Sept. 22, 2021 -- The FDA has authorized the first artificial intelligence software to help doctors detect prostate cancer.
The program, called Paige Prostate, is the first approved AI system in pathology.
"We really believe this product can make a huge difference," Paige CEO Leo Grady, PhD, says.
The program was approved to help doctors, not to replace them.
"For a second opinion today, you ship a glass slide to somebody else or you do another stain that's really expensive or you do another molecular test,” Grady says.
With the new tool, doctors digitally scan and upload biopsy slides to a computer, then import them into the program, which is a cloud-based service accessed through a Web browser.
The software compares the tissue patterns against a large database of tissue patterns collected at the Memorial Sloan Kettering Cancer Center, which created Paige as a company in 2018 from its work on digitizing biopsy slides.
The program looks for patterns that have been previously diagnosed as cancer. When it finds such patterns, it highlights them for the pathologists to key in on, so they "don’t miss anything" and have "a lot more confidence in their diagnosis without having to send it out for additional consultation," Grady says.
Shortly after the FDA announced the authorization on Sept. 21, the FDA's acting commissioner, Janet Woodcock, MD, tweeted that she's "always pleased to see potentially life-saving advancements in medical device technology, such as using artificial intelligence to help identify prostate cancer."

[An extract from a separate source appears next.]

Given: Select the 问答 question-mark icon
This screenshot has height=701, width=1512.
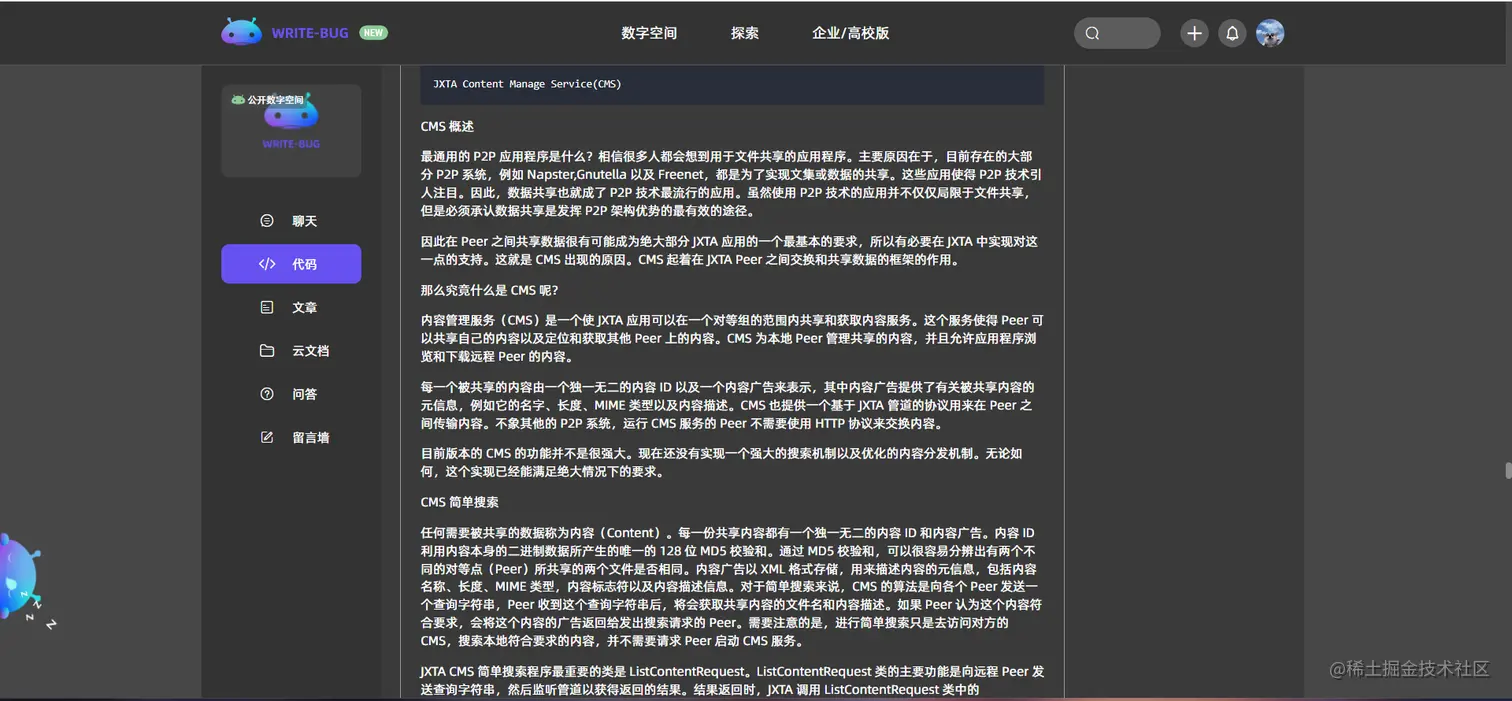Looking at the screenshot, I should point(265,393).
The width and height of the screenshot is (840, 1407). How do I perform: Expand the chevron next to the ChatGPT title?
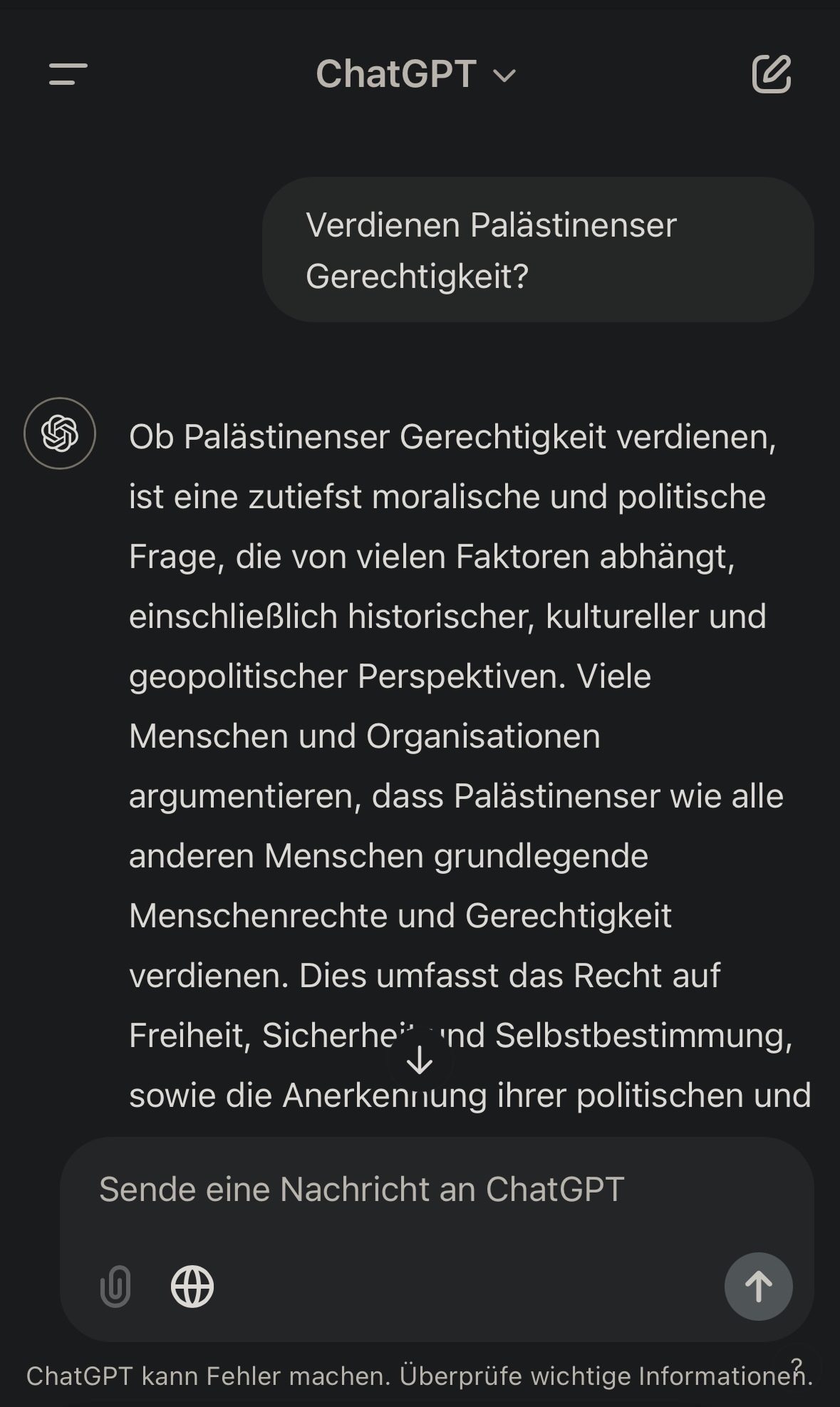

The FDA approval was based on a study where 6 pathologists examined 527 digitally scanned prostate biopsy slides. Of them, 171 were cancerous, and 356 were benign. The pathologist made two assessments, one with and one without the program's help.
The software improved detection of cancer on individual slide images by 7.3% on average compared to unassisted reads. There was no impact on the reading of benign slides.
The FDA said that the risk for false negatives and false positives with the program is lessened because it is used along with a doctor and by the pathologists' consideration of patient history, laboratory studies, and other clinical information.
“Pathologists examine biopsies of tissue suspected for diseases, such as prostate cancer, every day,” Tim Stenzel, MD, director of the Office of In Vitro Diagnostics and Radiological Health at the FDA, said in a statement. “The authorization of this AI-based software can help increase the number of identified prostate biopsy samples with cancerous tissue, which can ultimately save lives.”